Entries taken from a collection

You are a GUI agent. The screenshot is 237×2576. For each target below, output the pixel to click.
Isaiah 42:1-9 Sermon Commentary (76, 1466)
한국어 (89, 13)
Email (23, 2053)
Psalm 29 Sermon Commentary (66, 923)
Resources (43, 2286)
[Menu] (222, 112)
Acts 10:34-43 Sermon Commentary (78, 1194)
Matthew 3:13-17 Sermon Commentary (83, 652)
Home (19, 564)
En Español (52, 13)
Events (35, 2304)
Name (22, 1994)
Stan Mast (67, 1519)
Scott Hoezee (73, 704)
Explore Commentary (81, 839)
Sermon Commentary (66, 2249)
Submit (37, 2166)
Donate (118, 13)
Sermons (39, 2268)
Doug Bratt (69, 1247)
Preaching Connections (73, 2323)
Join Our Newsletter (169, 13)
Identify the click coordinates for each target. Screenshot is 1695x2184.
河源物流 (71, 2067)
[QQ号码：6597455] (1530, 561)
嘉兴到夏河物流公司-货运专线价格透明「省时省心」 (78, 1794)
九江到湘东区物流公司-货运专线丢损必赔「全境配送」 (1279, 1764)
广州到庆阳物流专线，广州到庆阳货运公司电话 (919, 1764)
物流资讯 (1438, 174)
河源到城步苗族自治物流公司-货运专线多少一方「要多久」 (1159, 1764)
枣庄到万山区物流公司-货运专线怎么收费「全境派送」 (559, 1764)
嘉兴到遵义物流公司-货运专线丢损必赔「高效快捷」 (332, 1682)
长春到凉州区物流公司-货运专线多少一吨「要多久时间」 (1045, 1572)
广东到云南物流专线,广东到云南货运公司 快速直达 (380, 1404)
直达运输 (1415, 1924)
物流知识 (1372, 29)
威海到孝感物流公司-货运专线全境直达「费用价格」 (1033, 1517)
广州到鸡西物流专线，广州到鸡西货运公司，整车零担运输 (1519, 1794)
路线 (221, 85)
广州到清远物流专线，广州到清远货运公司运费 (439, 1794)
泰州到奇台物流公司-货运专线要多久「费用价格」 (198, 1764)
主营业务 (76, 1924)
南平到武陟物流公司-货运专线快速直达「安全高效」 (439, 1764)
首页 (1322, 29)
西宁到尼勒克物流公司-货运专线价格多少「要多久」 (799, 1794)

Your instructions: Write each record above out again exactly as it reads.

Solution to the exercise:
You are a GUI agent. The screenshot is 237×2576. For each target below, output the pixel to click.
Isaiah 42:1-9 Sermon Commentary (76, 1466)
한국어 (89, 13)
Email (23, 2053)
Psalm 29 Sermon Commentary (66, 923)
Resources (43, 2286)
[Menu] (222, 112)
Acts 10:34-43 Sermon Commentary (78, 1194)
Matthew 3:13-17 Sermon Commentary (83, 652)
Home (19, 564)
En Español (52, 13)
Events (35, 2304)
Name (22, 1994)
Stan Mast (67, 1519)
Scott Hoezee (73, 704)
Explore Commentary (81, 839)
Sermon Commentary (66, 2249)
Submit (37, 2166)
Donate (118, 13)
Sermons (39, 2268)
Doug Bratt (69, 1247)
Preaching Connections (73, 2323)
Join Our Newsletter (169, 13)
Identify the click coordinates for each target. Screenshot is 1695x2184.
河源物流 (71, 2067)
[QQ号码：6597455] (1530, 561)
嘉兴到夏河物流公司-货运专线价格透明「省时省心」 (78, 1794)
九江到湘东区物流公司-货运专线丢损必赔「全境配送」 (1279, 1764)
广州到庆阳物流专线，广州到庆阳货运公司电话 (919, 1764)
物流资讯 (1438, 174)
河源到城步苗族自治物流公司-货运专线多少一方「要多久」 (1159, 1764)
枣庄到万山区物流公司-货运专线怎么收费「全境派送」 (559, 1764)
嘉兴到遵义物流公司-货运专线丢损必赔「高效快捷」 (332, 1682)
长春到凉州区物流公司-货运专线多少一吨「要多久时间」 (1045, 1572)
广东到云南物流专线,广东到云南货运公司 快速直达 (380, 1404)
直达运输 (1415, 1924)
物流知识 (1372, 29)
威海到孝感物流公司-货运专线全境直达「费用价格」 (1033, 1517)
广州到鸡西物流专线，广州到鸡西货运公司，整车零担运输 (1519, 1794)
路线 (221, 85)
广州到清远物流专线，广州到清远货运公司运费 (439, 1794)
泰州到奇台物流公司-货运专线要多久「费用价格」 (198, 1764)
主营业务 (76, 1924)
南平到武陟物流公司-货运专线快速直达「安全高效」 (439, 1764)
首页 (1322, 29)
西宁到尼勒克物流公司-货运专线价格多少「要多久」 (799, 1794)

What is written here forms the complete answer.